7. The electrode assembly according to claim 1, wherein the electrode lead is a negative electrode lead, and the thickness of the electrode stack is about 140 times or more the thickness of the negative electrode lead.

8. The electrode assembly according to claim 1, wherein the thickness of the electrode stack is about 14 mm or more.

9. The electrode assembly according to claim 1, wherein the thickness of the electrode stack is about 20 mm or more.

10. The electrode assembly according to claim 1, wherein the thickness of the electrode stack is about 28 mm or more.

11. The electrode assembly according to claim 1, further comprising a battery casing configured to accommodate the electrode stack, wherein the battery casing includes a receiving portion having a shape corresponding to the electrode stack, anda depth of the receiving portion is about 7.5 times or more the thickness of the electrode lead.

12. The electrode assembly according to claim 11, wherein a pair of receiving portions is provided to be located on opposite sides of the electrode stack, respectively, and a sum of depths of the pair of receiving portions is about 28 mm or more.
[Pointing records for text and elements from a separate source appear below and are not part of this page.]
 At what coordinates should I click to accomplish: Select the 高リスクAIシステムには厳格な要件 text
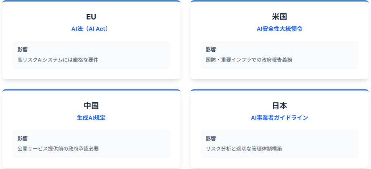click(x=58, y=59)
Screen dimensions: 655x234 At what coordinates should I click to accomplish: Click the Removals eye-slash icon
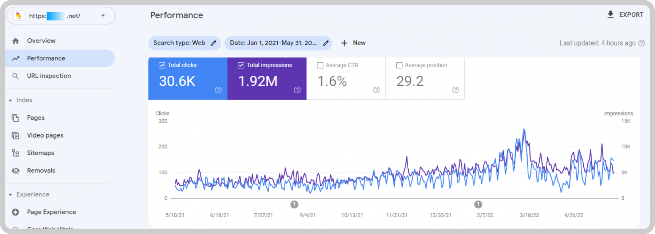click(x=15, y=171)
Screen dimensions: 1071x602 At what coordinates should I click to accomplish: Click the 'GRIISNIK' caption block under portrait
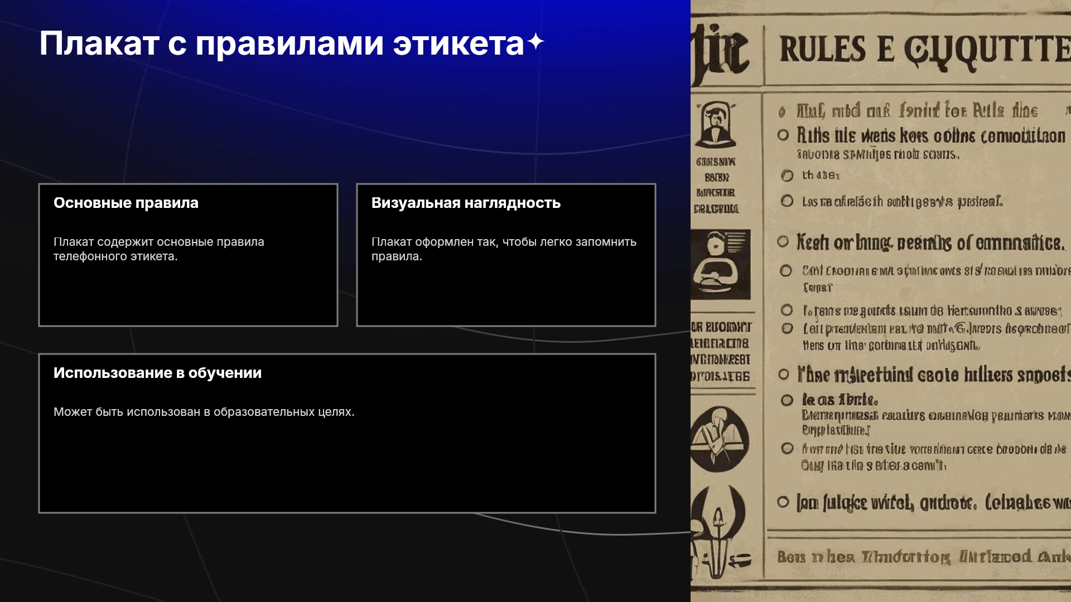tap(716, 186)
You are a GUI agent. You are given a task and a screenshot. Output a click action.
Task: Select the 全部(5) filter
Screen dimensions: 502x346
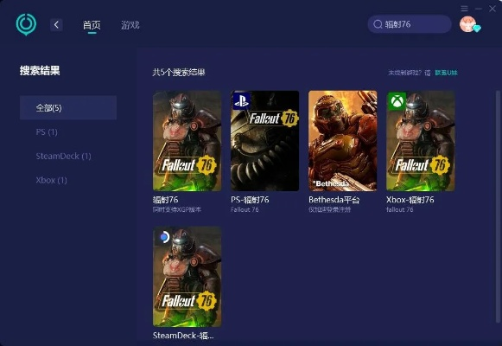point(68,107)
13. The electrode assembly according to claim 1, wherein a thickness is about 0.28 times or more a full length.

14. The electrode assembly according to claim 1, wherein a thickness of the electrode assembly is about 0.09 times or more a full width.

15. The electrode assembly according to claim 1, wherein a plurality of electrode stacks is provided, and the electrode stacks are arranged in a thickness direction.

16. A secondary battery comprising: an electrode stack in which a plurality of electrodes and a plurality of separators are provided, each of the plurality of separators being alternately stacked with the plurality of electrodes; anda battery casing that accommodates the electrode stack,wherein the electrode stack includes 134 or less electrodes to prevent or suppress heat propagation to an adjacent secondary battery.

17. The secondary battery according to claim 16, wherein the electrode stack includes 67 or more electrodes.

18. The secondary battery according to claim 16, wherein the electrode stack has a thickness of 28 mm or less.

19. The secondary battery according to claim 16, wherein a thickness of the electrode stack is 14 mm or more.

20. A secondary battery comprising: an electrode stack; anda battery casing that includes a receiving portion where a recessed space for accommodating the electrode stack is formed, and a side portion extending from the receiving portion,wherein the receiving portion is formed through stretching by a press, and is configured to have a depth of about 14 mm or less, which is a maximum stretching degree.

21. The electrode assembly according to claim 1, further comprising an insulation member.

22. The electrode assembly according to claim 21, wherein the insulation member is located inside the receiving portion.

23. The electrode assembly according to claim 21, wherein the insulation member is located outside the receiving portion.